The book: Stories of the temple in Laie, Hawaii. Hundredth anniversary. Na Mo'olelo O Ka Hale La'a Ma Laie. Clinton D. Christnensen, Compiler.

With the publication of his recent book, “Stories of The Temple In La’ie, Hawaii,” Church Historian Clint Christensen said he wanted to show how a temple could impact people over the course of a century. Acting as a compiler, Christensen worked to commemorate a hundred years of faith as he searched through different stories of saints to include in the book.

Christensen and his associates said it was important to show a more personal side of history in “Stories Of The Temple In La’ie.” According to Christensen, “This is the first centennial book is filled with just stories of the saints and their experiences of the temple.

“Past centennial histories for the four Utah temples are mostly construction histories. I wanted to show how the temple impacts the saints and share it in their own words.”

Christensen, who works for the Church History Department in Salt Lake City, Utah, first spoke about the need for more commemorative temple history at a seminar in 2014, according to the book’s acknowledgments. According to Christensen, “This book came about from the desire to have stories to strengthen and support Eric Marlowe’s history of the temple.” Marlowe is a BYU-Hawaii Religion professor.

After being involved with Marlowe’s project to write a history of the Laie Temple, Christensen was interested in writing a companion piece. Marlowe’s book about the exact history of the temple is scheduled to be published in November 2019.

As a historian, Christensen said, “I have the opportunity to travel throughout the world to help gather the history of the Church in many nations. I’m amazed at the Lord’s kingdom as it rolls forth. My life has been changed as I’ve met and recorded the story of a Nigerian widow, countless pioneers, and Church leaders.

“When compiling this book, I tried to follow the law of witnesses. The more people who can testify of a specific historical event, the more perspective we can have to understand what happened.”

Also working on the project was BYUH Professor Phillip McArthur, who also serves as the editor-in-chief of the Jonathan Napela Center publications. The Napela Center is responsible for publishing the books “Gathering To Laie” and a revised edition of “Moramona.”

McArthur said, “This being the centennial year of the temple, we, [the Napela Center,] determined it would be wise to do the book by Clint Christensen. This book is more of a personal account and a collection of oral histories of people’s accounts of coming to the temple and being involved in the temple. This is an oral history, so [Christensen] went in and interviewed hundreds of people and from those interviews, he selected some who fit into certain themes he wanted in the foreground.

“This is a history, which is the voices of the people rather than the academic history. While the book doesn’t have the [look] and sophistication of an academic piece of work, there’s a certain kind of viewpoint that is more bottom-up. Clint is not making a whole lot of commentary. Instead, he’s letting the accounts speak for themselves.

▶ TASKS:
**a.** Decide whether each statement agrees with the article about the Laie temple book, answering yes or no and quoting the deciding words from the article: (i) Marlowe's book is scheduled to be published in November 2019; (ii) past centennial histories for the four Utah temples are mostly oral histories; (iii) Phillip McArthur serves as editor-in-chief of the Jonathan Napela Center publications.
**b.** Please carry on the article about the Laie temple book from its final sentence.

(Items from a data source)

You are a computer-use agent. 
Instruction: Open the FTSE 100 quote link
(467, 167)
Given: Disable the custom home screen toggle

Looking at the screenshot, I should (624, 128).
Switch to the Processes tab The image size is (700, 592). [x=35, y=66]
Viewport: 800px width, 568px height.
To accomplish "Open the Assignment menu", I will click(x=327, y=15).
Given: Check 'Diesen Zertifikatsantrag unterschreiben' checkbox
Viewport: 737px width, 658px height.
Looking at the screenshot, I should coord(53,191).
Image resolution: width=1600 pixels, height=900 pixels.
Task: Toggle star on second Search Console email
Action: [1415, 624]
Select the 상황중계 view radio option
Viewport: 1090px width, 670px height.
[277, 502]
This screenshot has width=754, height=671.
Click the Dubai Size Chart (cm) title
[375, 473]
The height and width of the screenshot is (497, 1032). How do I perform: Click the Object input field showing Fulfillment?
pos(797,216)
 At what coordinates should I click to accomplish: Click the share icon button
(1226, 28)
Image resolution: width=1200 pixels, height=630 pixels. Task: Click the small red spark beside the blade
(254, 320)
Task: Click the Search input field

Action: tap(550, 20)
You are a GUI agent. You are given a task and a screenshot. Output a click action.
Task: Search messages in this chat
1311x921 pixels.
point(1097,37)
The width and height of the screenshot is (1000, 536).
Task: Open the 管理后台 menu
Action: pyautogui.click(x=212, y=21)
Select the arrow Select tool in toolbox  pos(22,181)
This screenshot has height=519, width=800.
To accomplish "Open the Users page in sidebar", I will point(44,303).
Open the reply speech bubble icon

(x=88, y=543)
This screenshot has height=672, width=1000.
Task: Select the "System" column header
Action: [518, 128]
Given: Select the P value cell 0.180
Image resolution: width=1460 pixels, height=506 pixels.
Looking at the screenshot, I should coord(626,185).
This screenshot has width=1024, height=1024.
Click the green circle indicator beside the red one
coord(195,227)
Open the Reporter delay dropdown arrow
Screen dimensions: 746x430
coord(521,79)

▶ EXPECTED ANSWERS:
**a.**
(i) Yes: "Marlowe’s book about the exact history of the temple is scheduled to be published in November 2019."
(ii) No: "Past centennial histories for the four Utah temples are mostly construction histories."
(iii) Yes: "who also serves as the editor-in-chief of the Jonathan Napela Center publications."

**b.**
“It’s going to reach different kinds of audiences,” McArthur said. “It’s going to be a different kind of read. The readers will probably be a similar audience as those who read Professor Marlowe’s book.

There will be certain individuals who will want a more academic history, which consults a variety of resources, and then there will be audiences who prefer voices of real people.

“I think there’s a lot to be said for letting the voices of the local people speak in this book. There’s no academic manipulating those voices. But both books are equally valuable. They just serve different purposes. There will be a range of people who buy this and want a more rigorous history told by saints who lived through the temple in its first century.”

McArthur stressed the importance of how the book could strengthen the network the temple has created throughout the Pacific Islands. “Most people who have a connection with the temple know each other. Most people who are close to this place will know several of the people listed in the book.”

In regards to Christensen’s book, recently retired BYUH English as an International Language professor, Dr. Mark James, said, “Milestone moments are good occasions to stop and look back upon the path we have been traveling. They are also good times for people to get together and celebrate their achievements, challenges, successes, and so forth. Such occasions include birthdays, which is exactly what we are celebrating now, the birth of the temple 100 years ago.”

The book, “Stories of The Temple In La’ie, Hawaii” includes a foreword by the late T. David Hannemann. Known to the community as “Uncle David,” Hannemann served as Laie Hawaii Temple president from 1995 to 1998. In the foreword, he wrote, “This is the first book of its kind to tell stories of the people as part of a centennial temple history. I compare this to the Book of Mormon, which is full of stories, likewise with this temple.”

“Stories of The Temple In La’ie, Hawaii” is available for purchase in the BYUH Bookstore.